Stored records
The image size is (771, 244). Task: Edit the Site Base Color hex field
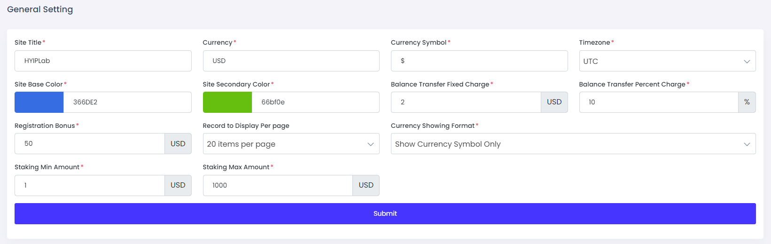coord(127,102)
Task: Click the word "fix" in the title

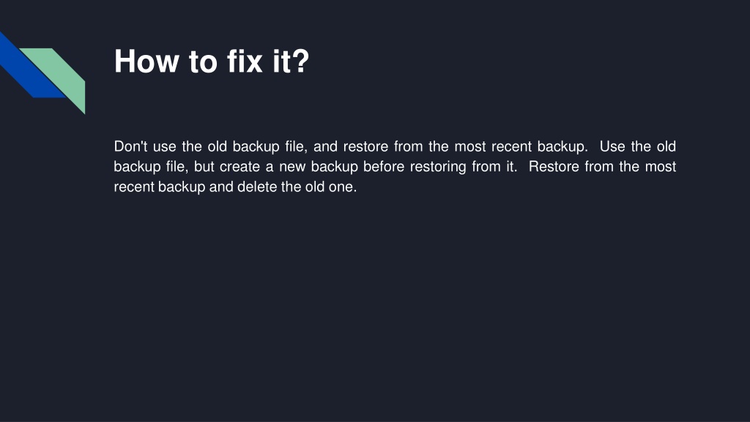Action: click(245, 62)
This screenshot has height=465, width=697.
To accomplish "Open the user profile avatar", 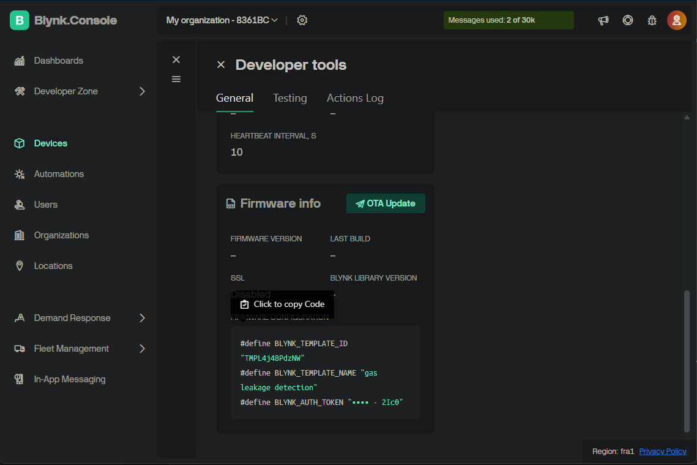I will point(676,20).
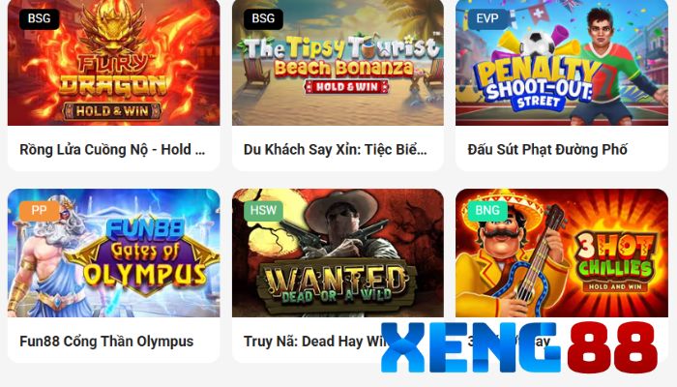
Task: Click the EVP provider badge
Action: pyautogui.click(x=487, y=18)
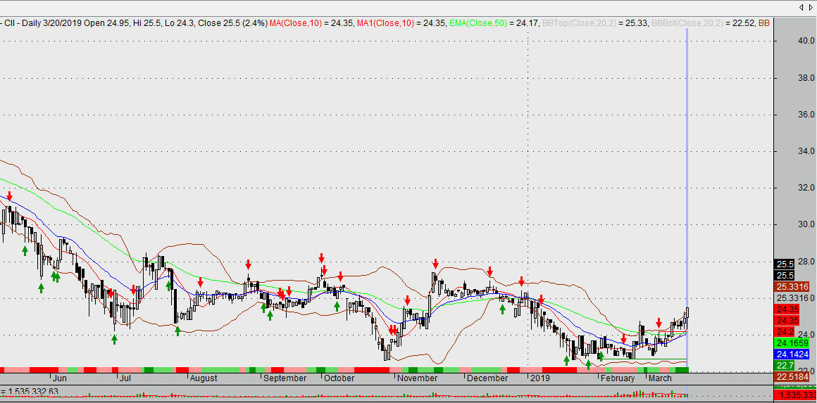Click the red MA(Close,10) indicator label
This screenshot has width=817, height=403.
pyautogui.click(x=290, y=23)
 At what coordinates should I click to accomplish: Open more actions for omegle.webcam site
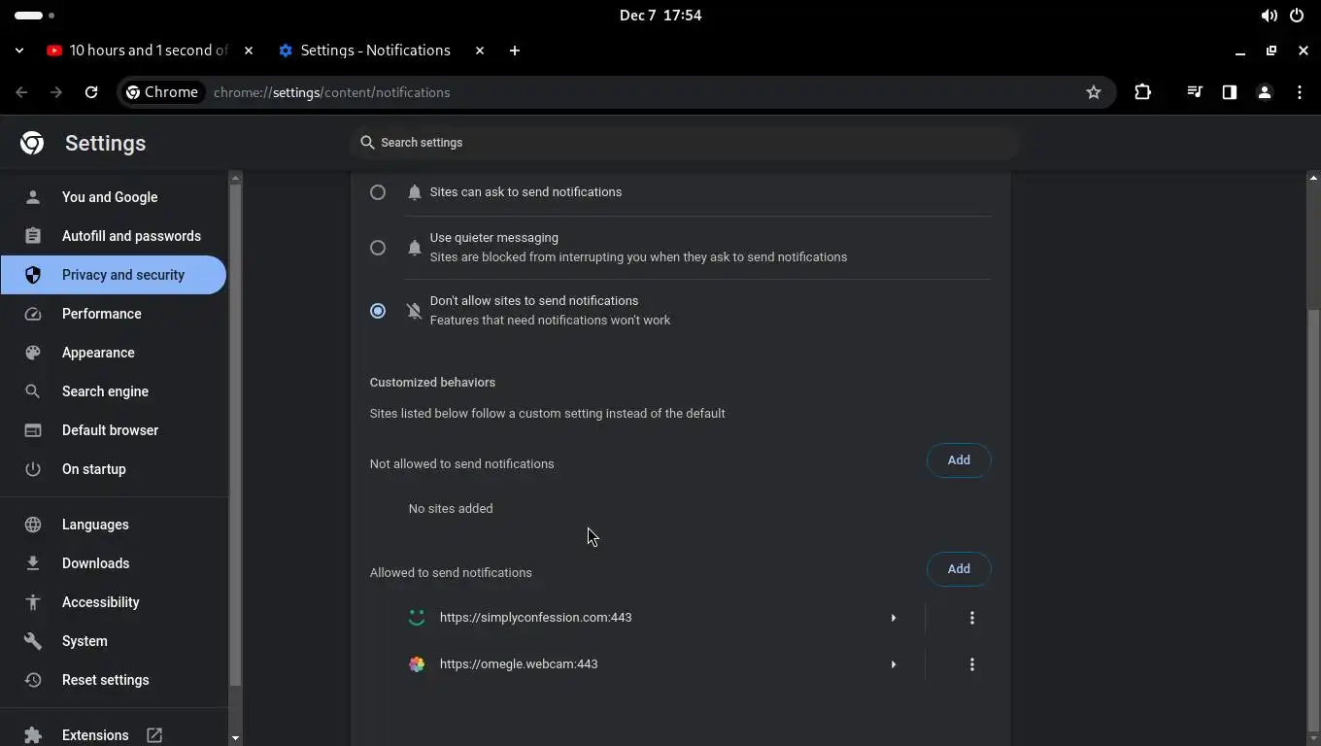(x=971, y=664)
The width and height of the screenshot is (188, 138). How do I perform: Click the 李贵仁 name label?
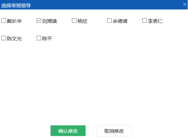[155, 21]
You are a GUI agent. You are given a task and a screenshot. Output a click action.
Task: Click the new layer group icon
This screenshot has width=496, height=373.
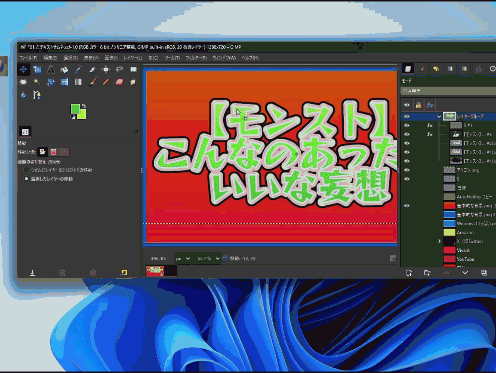click(427, 273)
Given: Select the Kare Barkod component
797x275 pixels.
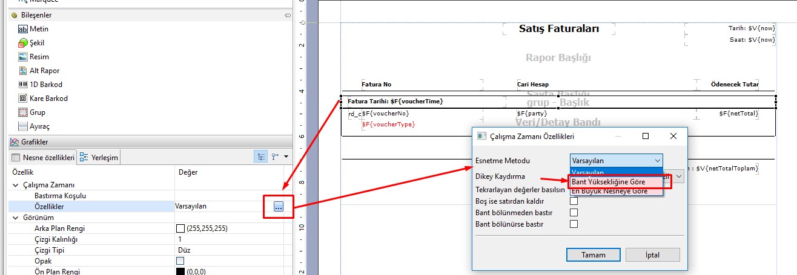Looking at the screenshot, I should tap(48, 99).
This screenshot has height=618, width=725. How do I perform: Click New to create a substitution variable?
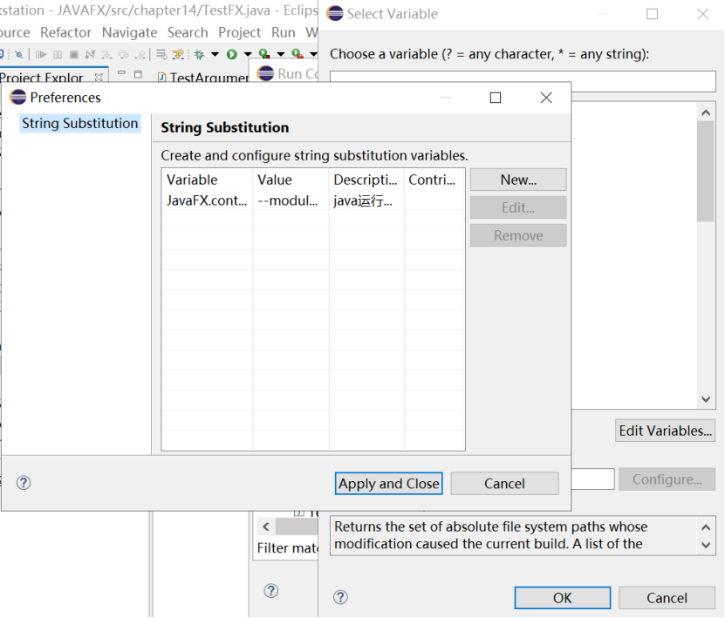click(x=518, y=180)
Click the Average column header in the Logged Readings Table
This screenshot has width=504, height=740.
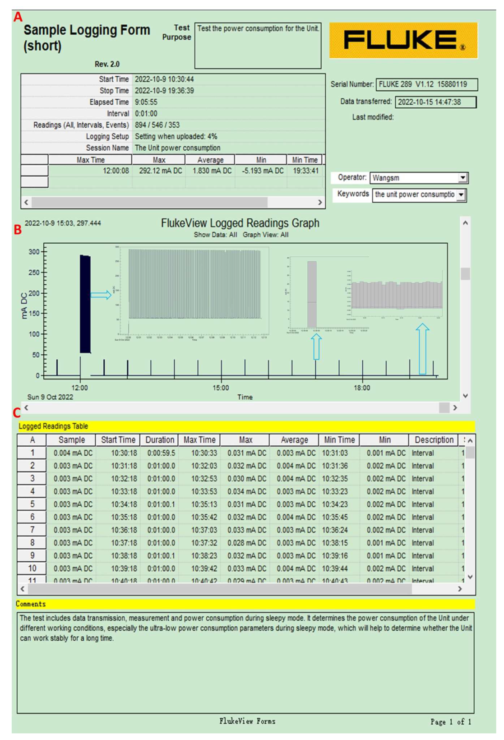(294, 440)
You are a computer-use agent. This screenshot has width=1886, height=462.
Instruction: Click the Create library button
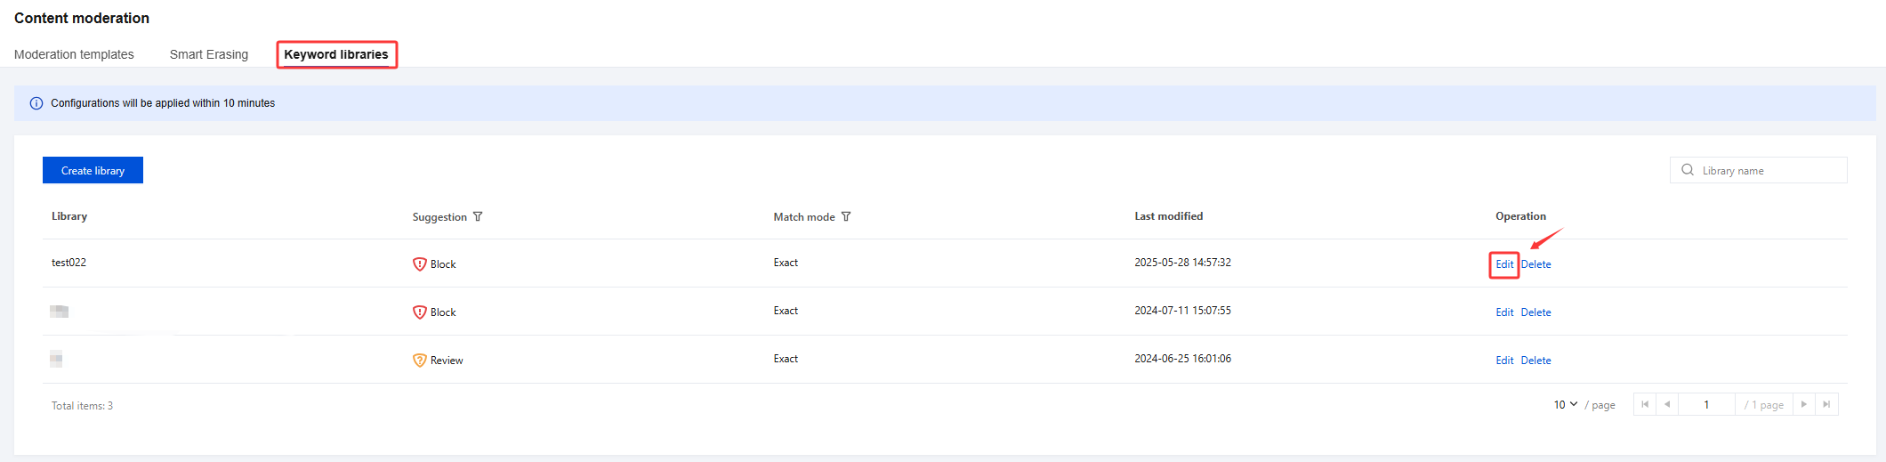[93, 170]
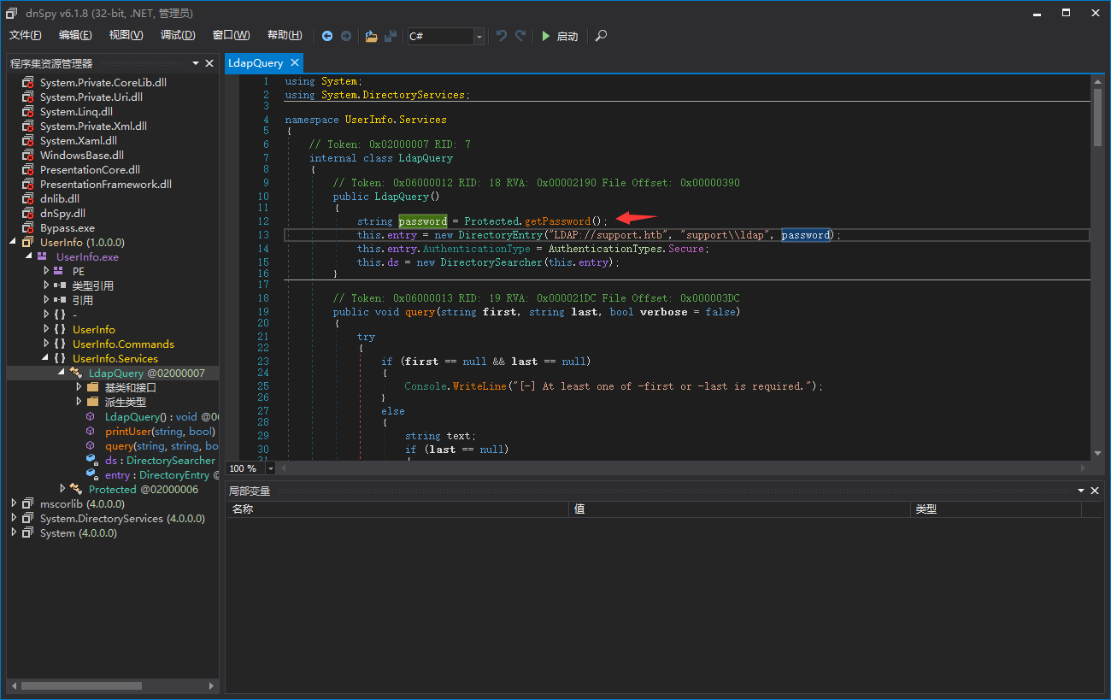Click the search magnifier icon
This screenshot has width=1111, height=700.
(x=601, y=36)
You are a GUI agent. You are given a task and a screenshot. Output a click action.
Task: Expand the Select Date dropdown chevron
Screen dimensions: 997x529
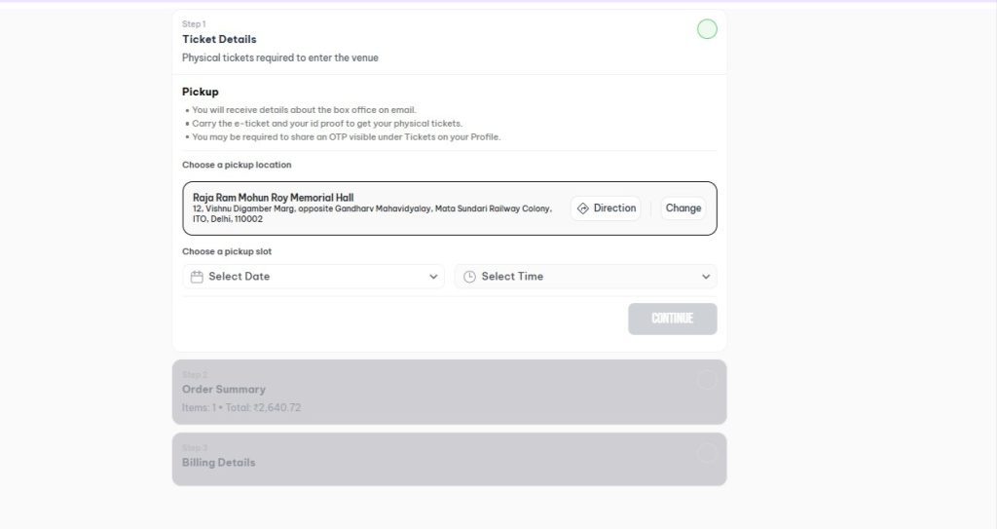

• _THE PROBLEM_
Reproduce each line of the entries in which the word "Select" is found.

• _EXERCISE RESPONSE_
Given: Select the Kare Barkod component
Task: Expand the Select Date dropdown chevron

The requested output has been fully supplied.